We seem so engrossed in our work that we forget how the tools came to be in our hands, how the earth that is in the shovel came to be made, that there must be a place to put that earth, that eventually everything must be laid down somewhere.
We like to consider our legacies, but not our mortality. One annihilates the other: genetics, bank accounts, property deeds, examples set, heirlooms, influences felt; we have so many ways to persist. It’s comfortable to count the endowments we lay out for our children – the provisions, the advantages and the memories – but more difficult to countenance the damage, the dereliction. Who can bear to imagine they have squandered a fortune and cost their children a future?
Ian Turnbull mortgaged ‘Yambin’ to help guarantee loans for his son and his grandson and their families. He wanted to set them up, help Grant become secure and get young Cory established. That plan for succession, like the rest of Turnbull’s hopes, ended in Talga Lane when he stopped his ute and put a gun to his shoulder.
But the Turnbull story isn’t over. The generations go on, but they have spent much time in courts now, arguing to defend their wealth, arguing with each other over its division, explaining why it took blood to protect it. Their legacy is now one of dismay.
IN 1965, A LOCAL of Bingara, Len Payne, suggested a memorial to the twenty-eight men, women and children murdered at Myall Creek. He thought he’d make something, using the hinges and rails from the Myall Creek stockyards: a gate suspended from a pillar. The community was horrified, and called the idea ‘mischievous and an insult’. Payne continued to privately lay a wreath every year until his death.

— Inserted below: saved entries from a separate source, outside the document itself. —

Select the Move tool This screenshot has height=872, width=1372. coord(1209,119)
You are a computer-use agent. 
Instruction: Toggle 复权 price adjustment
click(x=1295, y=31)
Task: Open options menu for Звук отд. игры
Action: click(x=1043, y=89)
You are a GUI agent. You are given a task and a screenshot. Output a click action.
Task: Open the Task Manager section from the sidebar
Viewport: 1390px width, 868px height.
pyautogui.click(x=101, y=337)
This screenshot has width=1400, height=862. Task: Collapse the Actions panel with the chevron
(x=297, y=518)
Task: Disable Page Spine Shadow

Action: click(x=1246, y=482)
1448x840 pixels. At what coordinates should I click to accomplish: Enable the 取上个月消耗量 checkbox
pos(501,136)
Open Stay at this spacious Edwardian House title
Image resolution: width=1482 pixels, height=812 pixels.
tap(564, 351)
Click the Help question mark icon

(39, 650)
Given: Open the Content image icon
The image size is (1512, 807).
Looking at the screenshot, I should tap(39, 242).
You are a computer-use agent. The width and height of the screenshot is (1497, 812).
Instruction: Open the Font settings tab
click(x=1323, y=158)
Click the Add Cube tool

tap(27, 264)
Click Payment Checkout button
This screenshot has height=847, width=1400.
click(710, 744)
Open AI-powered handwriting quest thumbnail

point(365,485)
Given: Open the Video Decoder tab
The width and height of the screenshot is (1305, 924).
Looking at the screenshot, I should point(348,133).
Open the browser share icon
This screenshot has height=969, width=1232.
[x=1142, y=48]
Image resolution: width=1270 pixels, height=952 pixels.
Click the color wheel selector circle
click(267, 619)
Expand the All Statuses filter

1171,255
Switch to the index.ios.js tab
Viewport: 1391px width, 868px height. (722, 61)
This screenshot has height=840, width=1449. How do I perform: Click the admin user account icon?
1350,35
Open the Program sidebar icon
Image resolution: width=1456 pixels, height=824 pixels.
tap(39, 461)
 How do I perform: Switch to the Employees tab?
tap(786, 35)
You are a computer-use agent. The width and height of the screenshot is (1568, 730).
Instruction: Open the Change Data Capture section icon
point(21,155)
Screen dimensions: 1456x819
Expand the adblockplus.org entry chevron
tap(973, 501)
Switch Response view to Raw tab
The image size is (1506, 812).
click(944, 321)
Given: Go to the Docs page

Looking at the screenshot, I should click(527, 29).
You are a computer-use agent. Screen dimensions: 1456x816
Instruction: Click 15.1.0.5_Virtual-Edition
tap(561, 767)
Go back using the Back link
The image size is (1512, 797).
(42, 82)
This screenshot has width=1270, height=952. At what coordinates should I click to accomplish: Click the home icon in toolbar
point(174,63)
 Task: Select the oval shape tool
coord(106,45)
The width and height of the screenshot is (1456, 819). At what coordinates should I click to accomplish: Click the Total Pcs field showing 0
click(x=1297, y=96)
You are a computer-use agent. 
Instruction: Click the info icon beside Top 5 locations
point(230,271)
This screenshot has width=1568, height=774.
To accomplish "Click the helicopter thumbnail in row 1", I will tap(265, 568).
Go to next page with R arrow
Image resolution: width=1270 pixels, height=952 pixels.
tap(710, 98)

It wasn’t until the late 1990s that the community was ready to recognise what had happened. Elders, local mob, non-Aboriginal locals and descendants of the culprits gathered in January 2000, and a huge granite boulder was placed at the site. IN MEMORY, it is inscribed, OF THE WIRRAYARAAY PEOPLE WHO WERE MURDERED ON THE SLOPES OF THIS RIDGE IN AN UNPROVOKED BUT PREMEDITATED ACT IN THE LATE AFTERNOON OF 10 JUNE 1838 […] IN AN ACT OF RECONCILIATION, AND IN ACKNOWLEDGEMENT OF THE TRUTH OF OUR SHARED HISTORY. WE WILL REMEMBER
THEM. NGIYANI WINAGAY GANUNGA.
There are few sites left with traces of the Murri people who lived around Croppa Creek for millennia. The Barwon River Basin, which takes in the Moree plains, is described by one scholar as one of the major regions of archaeological disaster in New South Wales. Time and farming have erased almost all of it.
But in 2015, an anonymous donor sent an item to local Elder Noeline Briggs-Smith OAM. It was the damaged brass breastplate decorated with a kangaroo and an emu, which had been given in both mockery and a kind of honour, as these things were, to an Elder by a European figure of authority. The ones in Moree are usually from the late nineteenth century or later, even from Ian Turnbull’s lifetime. Briggs-Smith believes the treasure was returned by a farmer who feared a land-rights claim based on its existence. That wouldn’t happen, Briggs-Smith reassured, but she observed the plate had been damaged. It looked, she said, like it had been hit by a plough.
The lifestyle of the Murri people, the Moree Tourism website says, ‘is to co-exist with, and maintain a balance with nature’. The first Kamilaroi Aboriginal people ‘lived in harmony with the environment’. They hunted some species ferociously, perhaps even to extinction; they set whole landscapes on fire and reconstituted every element upon them. But what they did was maintain a functioning, equitable system that included humans – a threatened species themselves at times – in its calibrations. The Kamilaroi acted, to recall Charles Massy, ‘with love’, and since that time have watched their country transformed in only a few lifetimes more utterly than their ancestors did in millennia.
For his book Heartland (2005), George Main spoke to a Wiradjuri man from Main’s own region around Cootamundra. The two men stood on country, gazing out. Look, the man said sorrowfully. Look at this ruined garden of ours.